发表时间: 2017-07-28 字数:90116字 阅读: 2142次 评论:0条 推荐星级:4星

第三十七集1隧道塌方处。日,内。隧道内。工人、民兵在继续背诵奥斯特洛夫斯基的名言:“当他回首往事的时候,不因碌碌无为而羞耻,也不因虚度年华而懊悔。这样,他在临死的时候,他能够说,我的整个生命和全部
 

  

1 隧道塌方处。日,内。

隧道内。工人、民兵在继续背诵奥斯特洛夫斯基的名言:“……当他回首往事的时候,不因碌碌无为而羞耻,也不因虚度年华而懊悔。这样,他在临死的时候,他能够说,我的整个生命和全部精力,都已经献给了世界上最壮丽的事业,为人类的解放而斗争!”

伍吉生声音:“同志们,正如奥斯特洛夫斯基所说,我们也是在为人类解放而斗争,为什么这样说呢,修建这条战备铁路,就是为了和美帝国主义做斗,争。美帝国主义侵略越南,是妄想以越南为跳板来侵略我们中国,我们中国是全世界殖民地人民争取民族解放斗争的旗帜和坚强后盾。”

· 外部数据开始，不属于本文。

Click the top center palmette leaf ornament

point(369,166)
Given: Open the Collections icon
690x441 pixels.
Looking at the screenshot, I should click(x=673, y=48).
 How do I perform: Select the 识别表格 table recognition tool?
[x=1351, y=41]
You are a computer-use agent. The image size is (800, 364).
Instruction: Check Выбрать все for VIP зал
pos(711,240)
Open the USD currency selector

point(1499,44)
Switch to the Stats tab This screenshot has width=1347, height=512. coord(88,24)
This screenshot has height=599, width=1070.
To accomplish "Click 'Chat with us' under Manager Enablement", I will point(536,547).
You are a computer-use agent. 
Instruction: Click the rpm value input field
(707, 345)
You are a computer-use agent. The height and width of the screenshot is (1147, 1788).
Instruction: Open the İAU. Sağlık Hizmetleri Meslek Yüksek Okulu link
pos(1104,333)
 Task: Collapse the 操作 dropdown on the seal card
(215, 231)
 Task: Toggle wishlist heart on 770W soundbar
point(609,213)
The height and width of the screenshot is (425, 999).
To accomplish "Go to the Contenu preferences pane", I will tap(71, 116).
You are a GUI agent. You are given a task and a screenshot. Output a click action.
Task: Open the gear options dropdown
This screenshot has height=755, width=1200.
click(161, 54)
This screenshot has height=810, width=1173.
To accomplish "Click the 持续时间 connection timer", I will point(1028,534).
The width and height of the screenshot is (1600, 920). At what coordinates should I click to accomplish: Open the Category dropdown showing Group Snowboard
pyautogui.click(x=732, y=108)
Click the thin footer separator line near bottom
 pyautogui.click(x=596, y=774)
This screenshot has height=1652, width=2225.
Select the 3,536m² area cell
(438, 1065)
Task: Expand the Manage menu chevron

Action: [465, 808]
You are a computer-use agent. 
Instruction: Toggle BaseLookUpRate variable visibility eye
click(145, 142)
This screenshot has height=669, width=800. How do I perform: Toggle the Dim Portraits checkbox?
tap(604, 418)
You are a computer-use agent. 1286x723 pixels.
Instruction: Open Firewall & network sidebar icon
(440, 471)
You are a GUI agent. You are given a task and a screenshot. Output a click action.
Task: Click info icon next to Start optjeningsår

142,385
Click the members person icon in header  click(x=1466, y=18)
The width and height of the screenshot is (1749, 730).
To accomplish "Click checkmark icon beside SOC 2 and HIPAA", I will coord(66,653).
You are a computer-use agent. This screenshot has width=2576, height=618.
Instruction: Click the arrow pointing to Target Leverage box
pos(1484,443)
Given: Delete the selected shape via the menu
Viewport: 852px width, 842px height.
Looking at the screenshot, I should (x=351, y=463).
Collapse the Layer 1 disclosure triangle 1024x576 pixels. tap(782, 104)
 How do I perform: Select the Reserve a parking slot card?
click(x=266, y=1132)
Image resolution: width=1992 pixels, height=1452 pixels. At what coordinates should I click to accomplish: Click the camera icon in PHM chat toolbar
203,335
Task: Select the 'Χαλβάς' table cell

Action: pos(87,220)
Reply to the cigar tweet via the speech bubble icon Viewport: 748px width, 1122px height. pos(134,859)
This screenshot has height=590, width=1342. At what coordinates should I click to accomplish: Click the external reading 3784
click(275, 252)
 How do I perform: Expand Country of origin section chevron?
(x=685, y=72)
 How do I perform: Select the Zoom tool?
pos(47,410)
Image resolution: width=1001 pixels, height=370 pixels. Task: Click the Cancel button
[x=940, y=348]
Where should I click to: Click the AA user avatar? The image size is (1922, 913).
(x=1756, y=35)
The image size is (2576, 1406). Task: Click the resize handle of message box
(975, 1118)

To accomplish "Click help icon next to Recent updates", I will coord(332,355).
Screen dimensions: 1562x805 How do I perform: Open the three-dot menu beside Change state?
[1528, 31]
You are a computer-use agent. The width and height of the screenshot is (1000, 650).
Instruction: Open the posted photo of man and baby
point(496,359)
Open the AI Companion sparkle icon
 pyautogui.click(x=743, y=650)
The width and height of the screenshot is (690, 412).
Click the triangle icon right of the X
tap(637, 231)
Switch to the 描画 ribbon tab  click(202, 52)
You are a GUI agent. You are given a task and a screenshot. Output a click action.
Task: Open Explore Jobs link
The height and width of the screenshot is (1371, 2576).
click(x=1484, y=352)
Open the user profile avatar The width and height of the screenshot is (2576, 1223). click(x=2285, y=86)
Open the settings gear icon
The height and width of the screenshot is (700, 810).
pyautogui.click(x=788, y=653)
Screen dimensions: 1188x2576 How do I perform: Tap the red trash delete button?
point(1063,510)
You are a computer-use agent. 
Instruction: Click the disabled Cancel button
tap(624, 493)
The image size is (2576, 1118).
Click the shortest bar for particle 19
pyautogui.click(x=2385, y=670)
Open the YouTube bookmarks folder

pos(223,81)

魏新国:“因此,同志们!即使我们今天牺牲了,也是值得的。”

赵卫东嘤嘤地哭了起来。

刘道声音:“西门庆,你怕死?”

赵卫东声音:“我不是舍不得这个美好的世界,我是舍不得同志们兄弟们!”

刘道:“有什么舍不得的,大家一起死,多好!”

“哎哟……哎……哟……”突然黑暗中有人在轻轻呻吟。

伍吉生警觉地问的声音:“谁?是不是被掉下的石头砸着了?”

“谁?大家再听听!”魏新国的也问道。

杨天民声音:“我也听到喊哎哟的声音。”

刘道声音:“没谁被石头砸着,声音是从另一个地方发出的。”

伍吉生声音:“别说话,大家听听!”

黑暗的画面立刻沉寂下来。

“哎哟……”黑暗中又传来了呻吟的声音。

“是脑膜炎!”刘道欣喜地大叫了起来声音,“弟兄们!脑膜炎还没死!”

伍吉生声音:“是,是老李,老李,你在哪里?”

“哎哟……哎……哟……哎哟哟!”传来的确实是李巳年的声音。

伍吉生声音:“老李,你别急,我来救你。”

黑暗中,李巳年断断续续的声音:“你……你不……你不……要……来,我要……要死了,你……你们……好……好好……躲着,我……活……活着也……讨……讨不……到……婆……娘,白做……白做一……一世人,你……你们……比我……强……强多了……讨婆娘……多……多生……几个……崽……哎哟……哎哟……”

伍吉生悲痛的声音:“老李!”

其他人悲痛的声音:“老李!”

魏新国声音:“别去!别去!没办法的事,如果去,也许会造成更大的牺牲!”

又传来李巳年的声音:“不……不要……来,你来,我……死了……你陪……陪葬……赵……赵卫……东,我……我对……对不……对不起你……”

赵卫东哽咽的声音:“老李,都什么时候了,别提了!”

李巳年声音:“卫……卫……卫东……我要……要死……了,我……我是对……对……对不……起……你……”

赵卫东声音:“老李,我不怪你,是我不对。”

李巳年断断续续的声音:“……那晚……你和……钱桂兰,是我……”声音嘎然而止。

赵卫东哭着的声音:“老李,你……你慢走!”

伍吉生哭叫的声音:“老李——”

大家齐声哭叫的声音:“老李——”

 

2 抢险现场。日,外。

抢险在紧张地进行着。

县指指挥长焦急地问铁二局工程处领导:“处长,怎么还没到工作面。”

工程处领导:“指挥长,这次塌方从K3507+203标段到K3557+028标段,一下子塌了五十多米,整个中层全部塌下了,土石方量很多,起码要十四个小时才能完成。”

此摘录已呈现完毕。